The Zen Art of Sitting
Guest Post by Esther Gokhale
Author, 8 Steps to a Pain-Free Back
Whether in Zazen or Valley Zen, sitting is very much a part of our lives. In Zen sitting, each muscle, bone and ligament has a natural place. The design of the skeleton, the end product of millennia of collaboration between gravity and structure, has a natural balance and harmony. When we restore that balance, the result is stillness and flow. No part of the body is pinched or pulled, no part signals the brain that it needs to shift, toss, turn, tighten or be protected. Structure informs function. Blood, lymph, cerebrospinal fluid and Qi circulate unimpeded. A myriad accumulated injuries and rogue events sort themselves out spontaneously.
If this is not the way you currently sit, stillness and poise are still within your reach. Two helpful techniques are stretchsitting and stacksitting. Both transform sitting into a therapeutic activity that will help to heal aching backs and more. Yes, sitting can actually be good for you!
Stretchsitting
(using a backrest to put your back in traction)
Sit well back in your chair.
Curve your body forward from the waist so as to elongate your low back.
Elongate your spine further by pushing against the chair seat with your arms.
Press your elongated spine against the backrest (you may need to modify the backrest with a towel or our newly developed Stretchsit™ cushion.
Let go of all your lengthening efforts, while your spine remains attached to the backrest. Enjoy the stretch in your back while you work, drive, eat, or relax at home.
Stacksitting
This technique is useful when there is no backrest available. The idea is to stack the bones of your spine, from top to bottom, in a single column so that they support your head without any muscular involvement at all. None, zero, zilch. You will find yourself suspended in space and time. Use a small wedge (folded towel or blanket) on the back of the seat. Sit on the edge of the wedge so your pelvis tips forward. Notice that the rest of your spine stacks more easily. If necessary, use some of your abdominal muscles to improve your alignment . If you are swayed, rotate your rib cage forward to straighten out your sway. If your torso needs more length, engage the abdominal muscles that will create extra length)
Your shoulders
Now give attention to your shoulders. They should naturally sit back, so that the arms hang down at the back of the rib cage. One at a time, roll the shoulders forward, up and back in a slow, deliberate circle. Then let your shoulders settle in a position that lets the arm hang further back than before.
Do you feel your chest expand, and breathing become easier? Good, you’ve got it.
Your head
Elongate your neck by gently pulling a clump of hair on the back of your head up and back. Now notice where your head is. It should perch on the top of the spine, chin down, back of the head seeming to rise up the back. When you position it there do you feel the neck muscles release? If so, then, again, you’ve got it.
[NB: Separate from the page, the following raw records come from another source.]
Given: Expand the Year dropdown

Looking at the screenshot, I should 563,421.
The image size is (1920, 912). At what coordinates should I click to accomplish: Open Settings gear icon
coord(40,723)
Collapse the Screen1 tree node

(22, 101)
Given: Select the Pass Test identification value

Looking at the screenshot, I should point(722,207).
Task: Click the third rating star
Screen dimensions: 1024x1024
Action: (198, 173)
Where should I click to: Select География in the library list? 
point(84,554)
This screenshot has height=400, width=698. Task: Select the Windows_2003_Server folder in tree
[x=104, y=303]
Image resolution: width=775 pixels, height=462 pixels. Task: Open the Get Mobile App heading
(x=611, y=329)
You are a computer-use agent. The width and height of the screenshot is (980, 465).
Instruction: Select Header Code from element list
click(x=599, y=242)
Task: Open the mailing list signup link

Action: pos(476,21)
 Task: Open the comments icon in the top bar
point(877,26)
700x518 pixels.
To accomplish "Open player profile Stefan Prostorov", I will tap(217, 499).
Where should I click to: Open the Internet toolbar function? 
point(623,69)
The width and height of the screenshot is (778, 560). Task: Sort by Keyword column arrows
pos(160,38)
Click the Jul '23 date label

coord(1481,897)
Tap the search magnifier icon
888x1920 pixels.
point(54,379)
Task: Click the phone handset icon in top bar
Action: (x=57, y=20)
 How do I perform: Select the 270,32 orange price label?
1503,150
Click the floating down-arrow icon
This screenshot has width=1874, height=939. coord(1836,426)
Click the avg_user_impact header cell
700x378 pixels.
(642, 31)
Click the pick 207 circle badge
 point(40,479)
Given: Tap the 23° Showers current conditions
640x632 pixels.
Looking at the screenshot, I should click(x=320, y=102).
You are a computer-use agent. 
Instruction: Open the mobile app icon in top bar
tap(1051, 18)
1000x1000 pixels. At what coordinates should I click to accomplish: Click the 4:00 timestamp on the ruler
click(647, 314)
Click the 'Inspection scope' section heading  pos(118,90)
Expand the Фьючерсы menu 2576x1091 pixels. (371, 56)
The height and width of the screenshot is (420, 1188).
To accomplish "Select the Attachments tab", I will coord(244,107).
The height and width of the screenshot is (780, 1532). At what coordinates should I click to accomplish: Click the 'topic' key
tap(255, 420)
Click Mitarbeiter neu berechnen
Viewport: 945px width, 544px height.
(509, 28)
Finally, just enjoy the sensations traveling through the body as you sit—in a way nature intended, in a moment of Zen.
Esther Gokhale (go-clay), the author of this post, graduated from Princeton with a degree in biochemistry and earned her C.A. from the San Francisco College of Acupuncture and Oriental Medicine. After personal struggles with back pain, unsuccessful back surgery, and a dismal prognosis, she began what would become a lifelong dedication to understanding and addressing the root causes of pain. Her technique is now detailed in her first book, ‘8 Steps to a Pain-Free Back’. Esther is the founder of the Esther Gokhale Wellness Center in Palo Alto which provides weekly classes in posture & alignment, dance, fitness and yoga. She is the creator of the Gokhale Method and the Stretchsit™ cushion.
An enlightening article for a big chunk of Silicon Valley who have some sort of back problems. I have two questions:
1) I have a chronic hip joint injury, and I am afraid that the stacksitting as described may put extra pressure on my hip joints. Should I be concerned?